In this District, a stay of discovery is generally disfavored. See, e.g., Rocha v. CCF Admin., No. 09-cv-01432, 2010 WL 291966, at *1 (D. Colo. Jan. 20, 2010); Jackson v. Denver Water Bd., No. 08-cv-01984, at *1 (D. Colo. Dec. 15, 2008); Chavez v. Young Am. Ins. Co., No. 06-cv-02419, at *2 (D. Colo. Mar. 2, 2007). Nevertheless, the decision whether to stay discovery rests firmly within the sound discretion of the court. United Steelworkers of Am. v. Or. Steel Mills, Inc., 322 F.3d 1222, 1227 (10th Cir. 2003) (quoting Landis, 299 U.S. at 254).

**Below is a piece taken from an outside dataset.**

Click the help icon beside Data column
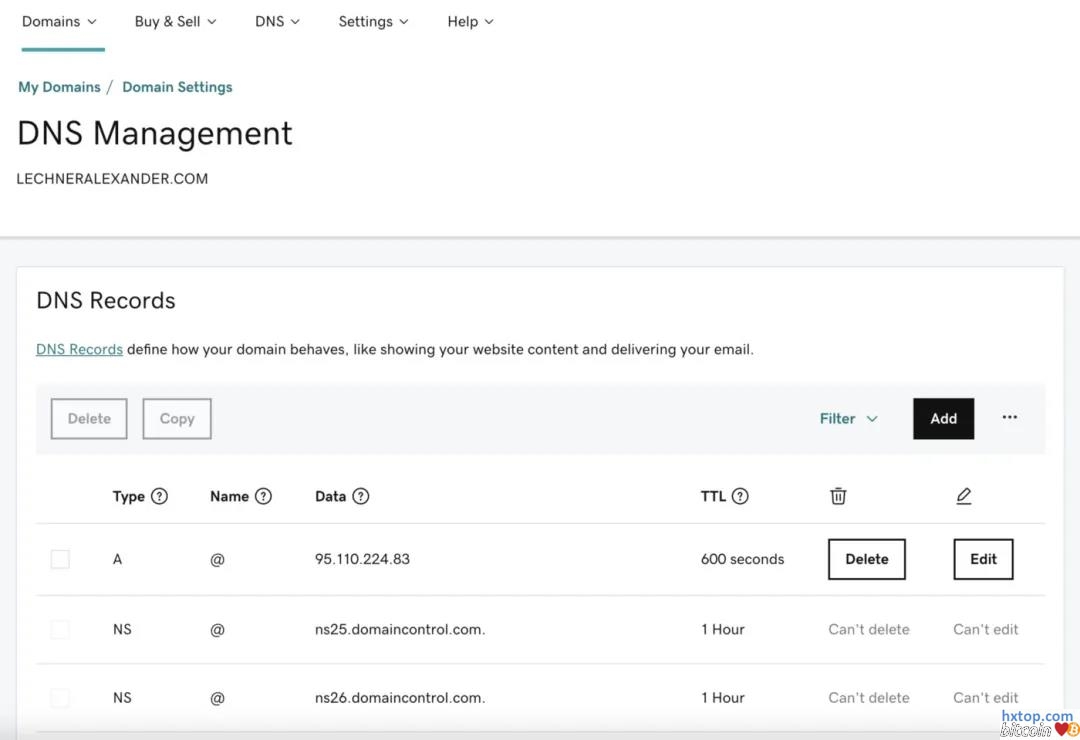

In ruling on a motion to stay discovery, five factors are generally considered: "(1) [the] plaintiff's interests in proceeding expeditiously with the civil action and the potential prejudice to [the] plaintiff of a delay; (2) the burden on the defendants; (3) the convenience to the court; (4) the interests of persons not parties to the civil litigation; and (5) the public interest." String Cheese Incident, LLC v. Stylus Shows, Inc., No. 02-cv-01934, 2006 WL 8949955, at *2 (D. Colo. Mar. 30, 2006); see United Steelworkers, 322 F.3d at 1227. Further, "a court may decide that in a particular case it would be wise to stay discovery on the merits until [certain challenges] have been resolved." 8A CHARLES ALAN WRIGHT & ARTHUR R. MILLER, FEDERAL PRACTICE AND PROCEDURE § 2040, at 198 (3d ed. 2010).
ANALYSIS
Factor 1 — Prejudice to Plaintiff
Here, as to the first factor, Plaintiff insists that it has proceeded expeditiously with discovery thus far. (Resp. to Gen Ag Mot. 4; Resp. to Tagami Mot. 5.) Plaintiff complains that a delay in discovery "increases the likelihood that the evidence in possession of non-parties is lost." (Resp. to Gen Ag Mot. 4.) In addition, Plaintiff stresses that "memories fade" with the passage of time. (Id.) Plaintiff posits that the imposition of a stay in this case "would mean depositions potentially not starting until 2021." (Id.) According to Plaintiff, "there is a high likelihood that an entirely new scheduling order will be needed that would potentially push the trial of this matter into 2022." (Id.; Resp. to Tagami Mot. 5.) Plaintiff contends that a discovery stay would also cause it to suffer "additional great financial harm," because its injury from Defendants' alleged misconduct "remains ongoing." (Resp. to Gen Ag Mot. 4-5; Resp. to Tagami Mot. 5.)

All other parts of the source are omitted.